▸ TASK OBJECTIVE: Express the records from the line that contains "Given: Open the サンプル写真 album dropdown" through the line that contains "Looking at the", both included, as a two-column CSV with the columns text and answer. Use one row per record, put each value in a single quoted field, and replace line breaks with spaces.

*** RECORDS SUPPLIED

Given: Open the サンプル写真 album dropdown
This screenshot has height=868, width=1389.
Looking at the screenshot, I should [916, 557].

******
*** RECORDS SUPPLIED

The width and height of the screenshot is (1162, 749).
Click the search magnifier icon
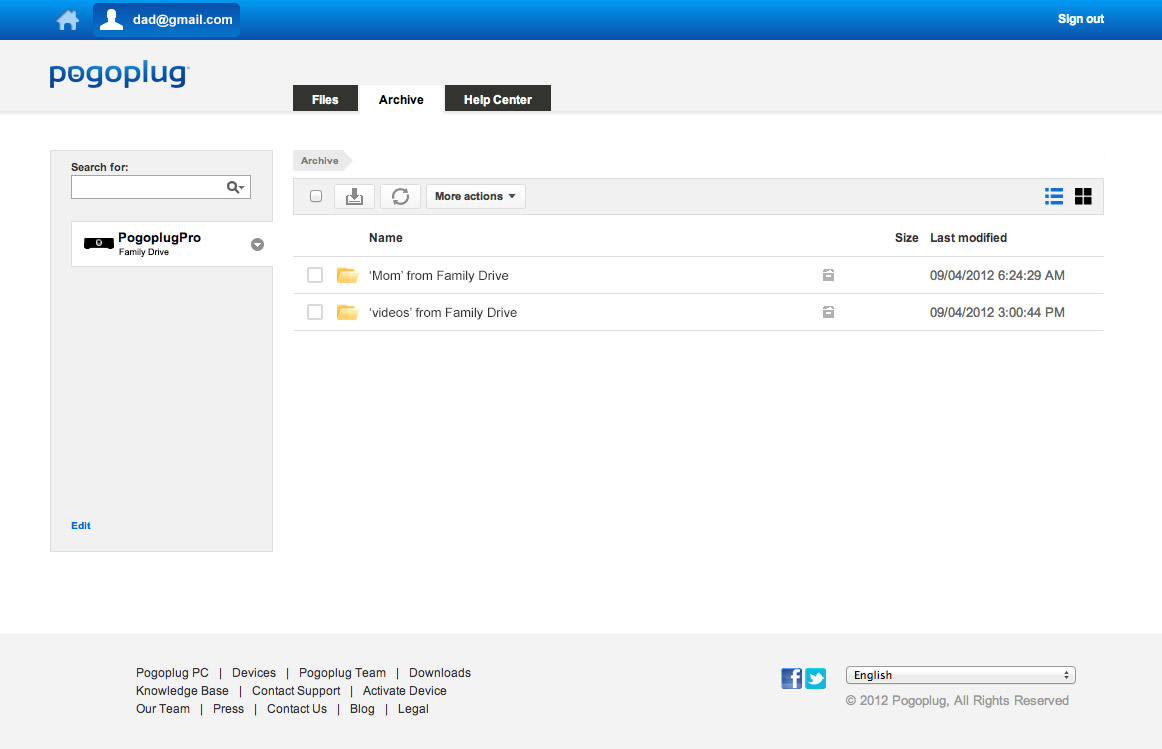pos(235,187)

******

▸ EXERCISE RESULT:
text,answer
"Given: Open the サンプル写真 album dropdown This screenshot has height=868, width=1389.","Looking at the screenshot, I should [916, 557]."